The share of respondents saying “Now is a good time to sell” dropped from 54% to 51% month to month, while a larger share said, “Now is a bad time to sell.”
Historically, the winter season brings a slower housing market, and some agents have said sales activity for their area is “frozen.” Pending home sales in November fell more than expected, suggesting closed sales in January might be lower as well.
Homeowners still motivated to sell are offering more concessions to attract (or persuade) buyers. About 42% of sellers did so in Q4 2022—the highest percentage in recent years, according to Redfin.
That’s up from a little over 30% in both Q3 2022 and Q4 2021—and more than the previous high of 40.8% set in the three month period ending July 2020, at the start of the pandemic.
What are agents seeing on the ground level?
Byron Lazine and Nicole White discussed the uptick in the Home Purchase Sentiment Index on this week’s episode of The Real Word.
To get her boots-on-the-ground perspective on this, Byron asked Nicole what agents were telling her and what she was seeing in her own business in Connecticut—just in the first ten days of January.

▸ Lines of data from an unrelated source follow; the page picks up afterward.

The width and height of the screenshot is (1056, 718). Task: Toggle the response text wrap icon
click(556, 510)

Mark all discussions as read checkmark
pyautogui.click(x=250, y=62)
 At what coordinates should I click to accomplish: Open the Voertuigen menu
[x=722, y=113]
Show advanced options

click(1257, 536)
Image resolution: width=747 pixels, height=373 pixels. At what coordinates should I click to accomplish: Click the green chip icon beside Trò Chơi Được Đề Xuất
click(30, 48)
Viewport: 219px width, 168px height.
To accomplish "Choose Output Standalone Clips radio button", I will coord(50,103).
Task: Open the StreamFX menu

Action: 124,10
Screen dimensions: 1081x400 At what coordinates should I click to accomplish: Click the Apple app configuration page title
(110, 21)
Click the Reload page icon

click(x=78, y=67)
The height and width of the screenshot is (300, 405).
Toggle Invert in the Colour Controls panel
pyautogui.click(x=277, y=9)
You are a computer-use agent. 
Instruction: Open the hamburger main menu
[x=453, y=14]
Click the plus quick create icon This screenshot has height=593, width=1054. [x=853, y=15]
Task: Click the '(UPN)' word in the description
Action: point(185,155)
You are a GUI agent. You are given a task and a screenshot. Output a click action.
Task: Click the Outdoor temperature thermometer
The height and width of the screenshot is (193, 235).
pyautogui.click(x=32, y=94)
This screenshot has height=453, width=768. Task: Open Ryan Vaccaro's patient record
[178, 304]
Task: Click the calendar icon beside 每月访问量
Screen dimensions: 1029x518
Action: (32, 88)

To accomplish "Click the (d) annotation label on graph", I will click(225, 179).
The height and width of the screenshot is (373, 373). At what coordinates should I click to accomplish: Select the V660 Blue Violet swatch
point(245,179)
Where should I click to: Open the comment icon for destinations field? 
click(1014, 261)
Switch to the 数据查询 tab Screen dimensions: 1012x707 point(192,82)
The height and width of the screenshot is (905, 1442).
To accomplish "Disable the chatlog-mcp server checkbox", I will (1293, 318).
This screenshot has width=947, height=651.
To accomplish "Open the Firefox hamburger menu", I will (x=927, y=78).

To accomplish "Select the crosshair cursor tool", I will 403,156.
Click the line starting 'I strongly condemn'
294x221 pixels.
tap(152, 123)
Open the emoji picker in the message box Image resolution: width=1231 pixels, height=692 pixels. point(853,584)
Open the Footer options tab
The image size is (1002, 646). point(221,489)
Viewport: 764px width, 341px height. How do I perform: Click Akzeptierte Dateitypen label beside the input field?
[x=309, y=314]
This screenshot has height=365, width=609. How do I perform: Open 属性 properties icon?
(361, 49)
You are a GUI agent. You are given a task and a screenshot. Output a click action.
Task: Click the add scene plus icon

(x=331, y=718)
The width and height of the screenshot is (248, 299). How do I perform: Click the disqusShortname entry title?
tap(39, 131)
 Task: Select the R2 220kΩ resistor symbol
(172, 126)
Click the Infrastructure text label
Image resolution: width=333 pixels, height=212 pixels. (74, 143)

I will say personally I don’t think my business has ever been busier in the first ten days of January than they have these last ten days… I mean, December was bleak, and I think we’ve had more under-contract in these first ten days of January than we did for all the month of December so far. People are out, people are looking, people are wanting. Properties that have been on the market for a while are now finally going under contract…. I just put one under contract; it was on the market for $550K, and we had to go $20K over list price. There were four offers in on that one.
Despite mortgage rates in the low 6s, two out of five people are saying, “I still want to buy a home.” Byron pointed out that he’s seeing incredible demand among buyers right now: “Multiple offer situations, anywhere near the median price point this past weekend, were rampant!”
At the end of the day, as Nicole added, “It all comes down to inventory.”
As a real estate professional, you need to educate (consumers) on what’s happening at these median price points. You can carve out Phoenix and Las Vegas if you want to, but the far majority of towns across America in the median price points are not seeing any adjustments on those home values. In fact, as we sit here in the first ten days of January 2023, we’re seeing multiple offers on well-priced median-priced homes. We’re seeing people go up and over asking price… It’s happening again. And it’s happening with double the interest rate of the first quarter of 2022.
Many markets are still in an inventory crisis. And until we correct that, steep declines in home prices are unlikely. But even small changes to that, combined with small downward movements of the mortgage rate, are clearly encouraging more buyers to enter the market.
Top takeaways for real estate agents
The data for the Fannie Mae Home Purchase Sentiment Index® doesn’t come from nowhere. Survey respondents come from across the U.S., weighing in on what they’re experiencing in their markets, insofar as they’re able to gauge the six components of the index.
That data is important. But it doesn’t necessarily reflect what agents are seeing at ground level.
As the name suggests, the index shows the predominant human sentiments on the housing market, as well as each respondent’s concerns about job security and the growth (or stagnation) of their household income.
A variety of factors can sway a person’s sentiment on the housing market in either direction. Concerns about job security and income hit closer to home.
But you, as a real estate professional, can help your clients and community see all the components of the HPSI more clearly and in context by presenting the most up-to-date, reliable information and helping them to make more informed and confident decisions.